▸ **Directions for this task**:
All lines of the records below that contain the word "agent" must be listed.

-- -- --

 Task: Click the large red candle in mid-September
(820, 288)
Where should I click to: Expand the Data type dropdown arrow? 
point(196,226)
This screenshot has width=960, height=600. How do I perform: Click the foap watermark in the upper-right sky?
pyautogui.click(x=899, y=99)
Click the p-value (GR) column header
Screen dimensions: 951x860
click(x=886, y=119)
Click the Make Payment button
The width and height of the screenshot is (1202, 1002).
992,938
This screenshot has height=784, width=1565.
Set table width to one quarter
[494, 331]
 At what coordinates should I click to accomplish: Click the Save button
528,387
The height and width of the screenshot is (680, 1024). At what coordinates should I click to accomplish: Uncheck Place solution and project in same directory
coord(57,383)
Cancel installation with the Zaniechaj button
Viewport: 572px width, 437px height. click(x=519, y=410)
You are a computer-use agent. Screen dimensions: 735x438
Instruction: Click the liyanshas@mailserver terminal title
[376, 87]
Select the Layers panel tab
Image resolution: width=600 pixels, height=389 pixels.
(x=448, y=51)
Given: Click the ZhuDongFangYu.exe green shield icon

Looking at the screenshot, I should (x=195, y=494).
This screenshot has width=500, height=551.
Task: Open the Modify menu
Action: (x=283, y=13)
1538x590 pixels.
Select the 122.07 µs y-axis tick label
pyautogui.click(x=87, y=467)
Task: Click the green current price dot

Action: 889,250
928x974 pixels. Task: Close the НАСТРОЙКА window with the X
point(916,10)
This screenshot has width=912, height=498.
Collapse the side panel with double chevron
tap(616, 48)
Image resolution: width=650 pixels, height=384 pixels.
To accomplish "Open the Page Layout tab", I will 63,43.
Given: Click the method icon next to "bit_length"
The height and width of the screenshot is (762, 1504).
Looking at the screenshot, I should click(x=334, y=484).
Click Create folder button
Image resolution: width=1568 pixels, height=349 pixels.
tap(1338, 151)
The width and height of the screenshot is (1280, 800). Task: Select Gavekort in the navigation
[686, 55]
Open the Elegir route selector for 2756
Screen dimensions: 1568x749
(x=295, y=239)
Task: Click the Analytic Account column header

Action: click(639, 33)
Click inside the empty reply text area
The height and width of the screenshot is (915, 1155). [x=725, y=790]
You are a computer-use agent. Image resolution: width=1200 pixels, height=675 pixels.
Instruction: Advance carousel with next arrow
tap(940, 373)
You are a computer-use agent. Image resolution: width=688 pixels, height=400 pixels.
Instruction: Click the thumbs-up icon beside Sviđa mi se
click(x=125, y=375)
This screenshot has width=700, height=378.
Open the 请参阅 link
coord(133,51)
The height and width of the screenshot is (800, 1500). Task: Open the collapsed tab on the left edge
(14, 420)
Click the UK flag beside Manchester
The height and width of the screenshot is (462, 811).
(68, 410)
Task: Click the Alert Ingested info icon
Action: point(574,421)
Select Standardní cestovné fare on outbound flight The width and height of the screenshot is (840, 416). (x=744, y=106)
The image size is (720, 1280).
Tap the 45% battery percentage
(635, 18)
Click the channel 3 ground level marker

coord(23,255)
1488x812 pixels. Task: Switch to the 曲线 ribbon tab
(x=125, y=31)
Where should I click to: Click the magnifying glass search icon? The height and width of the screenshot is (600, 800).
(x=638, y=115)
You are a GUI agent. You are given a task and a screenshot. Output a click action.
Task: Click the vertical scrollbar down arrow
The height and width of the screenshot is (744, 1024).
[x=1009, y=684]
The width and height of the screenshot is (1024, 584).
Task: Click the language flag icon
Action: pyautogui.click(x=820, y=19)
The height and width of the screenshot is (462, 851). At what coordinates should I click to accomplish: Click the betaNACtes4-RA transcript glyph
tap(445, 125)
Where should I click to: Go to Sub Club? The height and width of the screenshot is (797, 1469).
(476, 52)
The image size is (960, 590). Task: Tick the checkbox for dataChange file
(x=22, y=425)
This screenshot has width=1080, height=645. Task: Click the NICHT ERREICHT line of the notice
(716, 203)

-- -- --

▸ **Written solution**:
You are a computer-use agent. Screen dimensions: 735x438
You are a computer-use agent. Image resolution: width=1200 pixels, height=675 pixels.
You are a computer-use agent. Image resolution: width=688 pixels, height=400 pixels.
You are a GUI agent. You are given a task and a screenshot. Output a click action.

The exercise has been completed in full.